Ларька лишь сильнее застонал, давая понять, что ему не до разговоров.

— Понятно, — хмыкнул шофер. — Добычу не поделили?.. Откуда он, охотник-то?

— Кондратьевский.

— А ты?

— Тоже.

— Ах какой удалец! В своего же, деревенского...

Шофер достал спички и папиросы, ловко, выпустив на мгновение руль, прикурил, длинно и глубоко затянувшись.

— Ну а если бы я не припозднился?.. Околел бы ведь к лешему... Я еще вечером выехал в леспромхоз из Октябрьского. Но поломался дорогой, пришлось завернуть на буровую, подремонтироваться... Точно бы околел.

— И лучше бы.

— Как лучше, это уже не нам с тобой решать... Ты вот в милицию рвешься, хочешь скорее прощенье получить. Так?
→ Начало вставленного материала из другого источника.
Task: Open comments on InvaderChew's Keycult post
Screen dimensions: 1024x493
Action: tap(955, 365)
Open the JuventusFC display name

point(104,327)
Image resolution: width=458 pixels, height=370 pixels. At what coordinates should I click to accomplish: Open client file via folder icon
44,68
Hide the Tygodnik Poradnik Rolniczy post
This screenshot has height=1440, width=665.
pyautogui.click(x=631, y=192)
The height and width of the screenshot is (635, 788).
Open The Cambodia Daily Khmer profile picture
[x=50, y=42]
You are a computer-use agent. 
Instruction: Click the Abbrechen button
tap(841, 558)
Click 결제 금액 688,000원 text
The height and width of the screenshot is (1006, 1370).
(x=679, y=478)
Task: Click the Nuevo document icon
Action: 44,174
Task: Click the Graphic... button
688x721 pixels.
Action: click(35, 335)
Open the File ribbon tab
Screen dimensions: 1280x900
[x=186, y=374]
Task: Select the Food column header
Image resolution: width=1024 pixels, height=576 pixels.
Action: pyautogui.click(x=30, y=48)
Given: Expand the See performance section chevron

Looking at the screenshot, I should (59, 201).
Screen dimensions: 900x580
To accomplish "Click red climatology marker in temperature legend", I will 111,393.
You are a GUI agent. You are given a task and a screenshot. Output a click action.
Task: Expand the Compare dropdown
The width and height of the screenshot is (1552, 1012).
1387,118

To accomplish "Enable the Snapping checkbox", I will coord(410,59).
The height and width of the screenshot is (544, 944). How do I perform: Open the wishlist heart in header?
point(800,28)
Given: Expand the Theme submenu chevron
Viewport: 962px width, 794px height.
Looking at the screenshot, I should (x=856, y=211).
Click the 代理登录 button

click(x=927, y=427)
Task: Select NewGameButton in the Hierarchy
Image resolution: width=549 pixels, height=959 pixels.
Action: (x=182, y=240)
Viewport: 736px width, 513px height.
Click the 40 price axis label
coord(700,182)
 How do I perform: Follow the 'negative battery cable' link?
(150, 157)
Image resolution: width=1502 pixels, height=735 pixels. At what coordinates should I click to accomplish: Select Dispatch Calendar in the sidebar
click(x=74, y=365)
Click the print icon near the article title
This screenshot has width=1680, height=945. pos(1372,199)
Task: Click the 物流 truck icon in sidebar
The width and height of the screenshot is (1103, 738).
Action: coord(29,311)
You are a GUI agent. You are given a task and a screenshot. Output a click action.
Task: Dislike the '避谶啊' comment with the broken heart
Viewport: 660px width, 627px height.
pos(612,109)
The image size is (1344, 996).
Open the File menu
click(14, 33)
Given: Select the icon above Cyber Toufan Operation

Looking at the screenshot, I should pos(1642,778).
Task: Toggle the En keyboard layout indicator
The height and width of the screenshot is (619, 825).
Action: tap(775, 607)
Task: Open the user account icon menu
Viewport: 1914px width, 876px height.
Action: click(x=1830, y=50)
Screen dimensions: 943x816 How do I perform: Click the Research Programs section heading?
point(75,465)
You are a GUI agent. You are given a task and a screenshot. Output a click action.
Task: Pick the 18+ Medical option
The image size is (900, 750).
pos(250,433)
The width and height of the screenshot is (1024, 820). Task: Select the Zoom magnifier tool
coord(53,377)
— Какое прощенье? Мне тюряга корячится, а он...

— Вот я и говорю... Тюряга — и есть прощенье. Наказание люди сами себе устраивают.

— Я уж устроил.

— Нет, парень, не-ет... Ты сначала исказнись, душу выверни наизнанку, тогда, может, и будет толк.

29

Опять он плыл в лодке, опять был прикован к днищу ее. Только теперь Игнатия не жара мучает, а знобит и трясет от холода. Кажется, что он раздет догола, что лежит на льду, накрепко вмерзнув, впаявшись в него затылком и спиной.

И нет над ним палящего солнца, такого сейчас желанного, такого необходимого, которое бы разогнало холод, растопило лед, которое бы согрело, спасло. Лишь когда он открывает глаза, стылая, ночная бездна вверху, слегка посеревшая под утро, с редкими уже, тускло вымаргивающими звездами.

Куда он плывет? Зачем?.. Кто его привязал?

Борта лодки высокие, из-за них Игнатию ничего не видно: ни справа, ни слева. Что-то гулко и часто шлепает, булькает, переливается рядом, что-то тяжелое, густое, маслянистое, не похожее на воду. Что-то необъяснимо опасное, вредное, что нужно обязательно остановить, не дать дальше ходу.

Игнатий замычал в натуге, заворочался, пытаясь встать, разорвать связывающие его путы. Лохматая закуржавелая голова старика чуть приподнялась, отделилась от снега — и снова опала. Он вновь полетел куда-то, подхваченный сильным вихрем, поднялся высоко-высоко вместе с лодкой, кружил в звездной близости и соседстве. Долго кружил, целую вечность. И там, в вышине, Игнатий наконец согрелся, свалились все путы с тела, ему необыкновенно легко, радостно сделалось, душа освободилась от всего земного. И не было желания возвращаться, начинать все сначала.